• [TASK INSTRUCTIONS] Return verbatim the lines of the listing from the line with "Given: Click Browse to upload contract file" up to and including its final line.

• [INPUT MATERIAL]
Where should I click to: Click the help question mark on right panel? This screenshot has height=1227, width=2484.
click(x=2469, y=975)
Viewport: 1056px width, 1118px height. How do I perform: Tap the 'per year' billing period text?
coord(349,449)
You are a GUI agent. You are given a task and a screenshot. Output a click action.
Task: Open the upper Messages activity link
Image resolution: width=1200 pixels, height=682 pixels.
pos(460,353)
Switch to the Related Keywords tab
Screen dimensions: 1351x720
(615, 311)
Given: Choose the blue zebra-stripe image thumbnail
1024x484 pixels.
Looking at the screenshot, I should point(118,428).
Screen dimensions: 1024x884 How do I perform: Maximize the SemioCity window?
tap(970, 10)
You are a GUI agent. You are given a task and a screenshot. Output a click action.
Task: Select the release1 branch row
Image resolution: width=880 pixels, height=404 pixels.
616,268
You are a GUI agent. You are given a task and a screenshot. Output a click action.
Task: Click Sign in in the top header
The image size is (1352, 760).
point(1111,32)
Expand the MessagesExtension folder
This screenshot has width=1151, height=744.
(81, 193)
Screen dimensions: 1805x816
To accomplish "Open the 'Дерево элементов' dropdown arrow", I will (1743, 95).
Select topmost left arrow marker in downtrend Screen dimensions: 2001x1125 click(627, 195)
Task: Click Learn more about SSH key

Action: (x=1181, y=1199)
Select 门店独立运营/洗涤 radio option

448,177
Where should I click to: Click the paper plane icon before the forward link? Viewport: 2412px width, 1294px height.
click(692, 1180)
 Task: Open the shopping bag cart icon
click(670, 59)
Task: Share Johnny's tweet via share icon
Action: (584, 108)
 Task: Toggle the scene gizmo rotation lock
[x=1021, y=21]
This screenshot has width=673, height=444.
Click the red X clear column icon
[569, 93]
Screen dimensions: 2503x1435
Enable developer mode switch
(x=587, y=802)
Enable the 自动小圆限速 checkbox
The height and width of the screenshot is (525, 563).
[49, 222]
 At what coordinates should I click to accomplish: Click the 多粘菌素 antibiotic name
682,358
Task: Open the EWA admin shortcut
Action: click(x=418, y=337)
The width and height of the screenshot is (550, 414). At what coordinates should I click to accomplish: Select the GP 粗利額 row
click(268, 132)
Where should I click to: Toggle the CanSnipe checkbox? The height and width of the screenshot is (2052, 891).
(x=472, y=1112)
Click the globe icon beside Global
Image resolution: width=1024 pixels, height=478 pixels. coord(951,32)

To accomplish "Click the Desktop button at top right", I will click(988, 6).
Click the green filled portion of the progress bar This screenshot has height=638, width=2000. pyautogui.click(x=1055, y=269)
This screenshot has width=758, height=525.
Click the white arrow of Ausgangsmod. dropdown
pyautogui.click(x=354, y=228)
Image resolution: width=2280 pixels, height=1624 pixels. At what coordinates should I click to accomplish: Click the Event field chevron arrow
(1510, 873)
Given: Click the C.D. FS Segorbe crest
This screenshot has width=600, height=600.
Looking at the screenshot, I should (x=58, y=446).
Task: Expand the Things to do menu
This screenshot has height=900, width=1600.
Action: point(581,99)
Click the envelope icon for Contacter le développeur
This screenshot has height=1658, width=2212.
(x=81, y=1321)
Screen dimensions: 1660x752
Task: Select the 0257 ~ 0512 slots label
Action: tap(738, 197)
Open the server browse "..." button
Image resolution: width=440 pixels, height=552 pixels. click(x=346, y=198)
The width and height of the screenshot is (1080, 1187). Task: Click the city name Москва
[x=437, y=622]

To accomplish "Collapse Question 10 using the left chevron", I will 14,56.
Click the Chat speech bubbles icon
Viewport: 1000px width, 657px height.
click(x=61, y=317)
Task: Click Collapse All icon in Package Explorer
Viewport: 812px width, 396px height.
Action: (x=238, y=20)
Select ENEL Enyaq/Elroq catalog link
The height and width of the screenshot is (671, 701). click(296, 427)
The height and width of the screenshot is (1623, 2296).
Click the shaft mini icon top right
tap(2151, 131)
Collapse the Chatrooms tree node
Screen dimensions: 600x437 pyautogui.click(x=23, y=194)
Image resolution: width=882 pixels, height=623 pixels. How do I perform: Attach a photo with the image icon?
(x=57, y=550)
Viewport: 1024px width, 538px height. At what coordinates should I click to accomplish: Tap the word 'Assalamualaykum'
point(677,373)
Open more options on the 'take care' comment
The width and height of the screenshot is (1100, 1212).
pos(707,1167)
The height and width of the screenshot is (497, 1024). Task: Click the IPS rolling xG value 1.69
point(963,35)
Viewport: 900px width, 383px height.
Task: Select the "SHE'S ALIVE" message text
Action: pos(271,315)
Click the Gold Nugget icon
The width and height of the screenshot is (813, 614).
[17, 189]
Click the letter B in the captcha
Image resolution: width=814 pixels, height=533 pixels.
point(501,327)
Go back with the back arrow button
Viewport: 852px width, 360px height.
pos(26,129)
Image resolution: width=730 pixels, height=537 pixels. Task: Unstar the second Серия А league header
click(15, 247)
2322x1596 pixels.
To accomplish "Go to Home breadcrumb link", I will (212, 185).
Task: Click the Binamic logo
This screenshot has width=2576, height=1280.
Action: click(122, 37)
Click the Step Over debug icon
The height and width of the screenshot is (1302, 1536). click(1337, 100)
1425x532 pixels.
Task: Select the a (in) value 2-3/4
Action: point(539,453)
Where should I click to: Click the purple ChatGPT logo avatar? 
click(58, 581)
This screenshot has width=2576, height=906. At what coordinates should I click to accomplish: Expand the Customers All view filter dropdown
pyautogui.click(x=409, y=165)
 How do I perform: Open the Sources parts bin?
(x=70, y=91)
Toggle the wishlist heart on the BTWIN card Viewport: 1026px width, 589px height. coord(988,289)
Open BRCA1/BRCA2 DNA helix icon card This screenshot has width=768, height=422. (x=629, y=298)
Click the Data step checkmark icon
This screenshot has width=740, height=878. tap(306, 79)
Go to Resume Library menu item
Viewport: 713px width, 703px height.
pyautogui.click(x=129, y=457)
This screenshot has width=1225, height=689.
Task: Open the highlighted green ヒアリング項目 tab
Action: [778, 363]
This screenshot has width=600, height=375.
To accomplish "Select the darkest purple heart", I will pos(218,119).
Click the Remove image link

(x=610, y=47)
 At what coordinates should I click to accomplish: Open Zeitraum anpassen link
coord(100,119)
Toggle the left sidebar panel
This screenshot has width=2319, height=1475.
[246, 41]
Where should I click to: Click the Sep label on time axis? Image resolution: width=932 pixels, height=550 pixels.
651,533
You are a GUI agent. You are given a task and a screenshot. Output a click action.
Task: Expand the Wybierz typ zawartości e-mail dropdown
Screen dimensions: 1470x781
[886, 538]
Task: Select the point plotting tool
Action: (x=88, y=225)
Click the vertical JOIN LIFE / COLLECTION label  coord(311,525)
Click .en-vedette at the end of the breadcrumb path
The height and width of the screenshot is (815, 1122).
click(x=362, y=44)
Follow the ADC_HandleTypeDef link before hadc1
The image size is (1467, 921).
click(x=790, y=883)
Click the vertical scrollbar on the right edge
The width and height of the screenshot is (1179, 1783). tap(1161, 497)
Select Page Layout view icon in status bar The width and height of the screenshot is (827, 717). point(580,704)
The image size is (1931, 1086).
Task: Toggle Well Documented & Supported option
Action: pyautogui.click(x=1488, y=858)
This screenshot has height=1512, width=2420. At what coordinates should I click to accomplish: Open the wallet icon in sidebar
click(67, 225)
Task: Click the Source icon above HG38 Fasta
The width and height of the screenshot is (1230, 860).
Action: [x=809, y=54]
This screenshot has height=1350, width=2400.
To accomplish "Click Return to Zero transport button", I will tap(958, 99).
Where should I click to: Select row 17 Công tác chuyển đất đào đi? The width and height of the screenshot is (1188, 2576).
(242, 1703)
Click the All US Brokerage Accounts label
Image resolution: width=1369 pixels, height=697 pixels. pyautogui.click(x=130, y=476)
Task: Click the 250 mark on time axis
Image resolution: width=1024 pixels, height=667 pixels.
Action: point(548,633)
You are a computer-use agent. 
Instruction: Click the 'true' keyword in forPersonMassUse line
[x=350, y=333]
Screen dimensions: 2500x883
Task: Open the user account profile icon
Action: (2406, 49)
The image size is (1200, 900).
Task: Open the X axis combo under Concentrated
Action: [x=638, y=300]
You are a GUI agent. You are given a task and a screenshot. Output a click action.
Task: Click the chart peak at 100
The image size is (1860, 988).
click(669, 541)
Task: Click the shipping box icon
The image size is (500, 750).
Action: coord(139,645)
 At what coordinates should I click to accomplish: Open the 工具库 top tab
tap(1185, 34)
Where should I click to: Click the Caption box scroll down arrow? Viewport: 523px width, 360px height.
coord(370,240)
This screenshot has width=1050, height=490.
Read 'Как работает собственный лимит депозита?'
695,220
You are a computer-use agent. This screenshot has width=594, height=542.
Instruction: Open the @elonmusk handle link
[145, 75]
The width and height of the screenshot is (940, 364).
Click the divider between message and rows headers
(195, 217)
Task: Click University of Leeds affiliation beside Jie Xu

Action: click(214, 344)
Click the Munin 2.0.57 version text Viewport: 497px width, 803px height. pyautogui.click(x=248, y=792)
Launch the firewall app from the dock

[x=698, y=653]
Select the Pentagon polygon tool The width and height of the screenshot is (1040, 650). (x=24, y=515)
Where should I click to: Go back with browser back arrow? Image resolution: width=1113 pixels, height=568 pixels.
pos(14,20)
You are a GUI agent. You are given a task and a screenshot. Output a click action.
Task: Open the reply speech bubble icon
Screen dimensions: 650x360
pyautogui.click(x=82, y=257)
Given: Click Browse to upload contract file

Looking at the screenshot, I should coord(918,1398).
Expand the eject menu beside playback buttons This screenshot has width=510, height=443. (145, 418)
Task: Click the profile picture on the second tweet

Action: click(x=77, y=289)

• [FULL SOLUTION]
Given: Click Browse to upload contract file

Looking at the screenshot, I should coord(918,1398).
Expand the eject menu beside playback buttons This screenshot has width=510, height=443. (145, 418)
Task: Click the profile picture on the second tweet

Action: click(x=77, y=289)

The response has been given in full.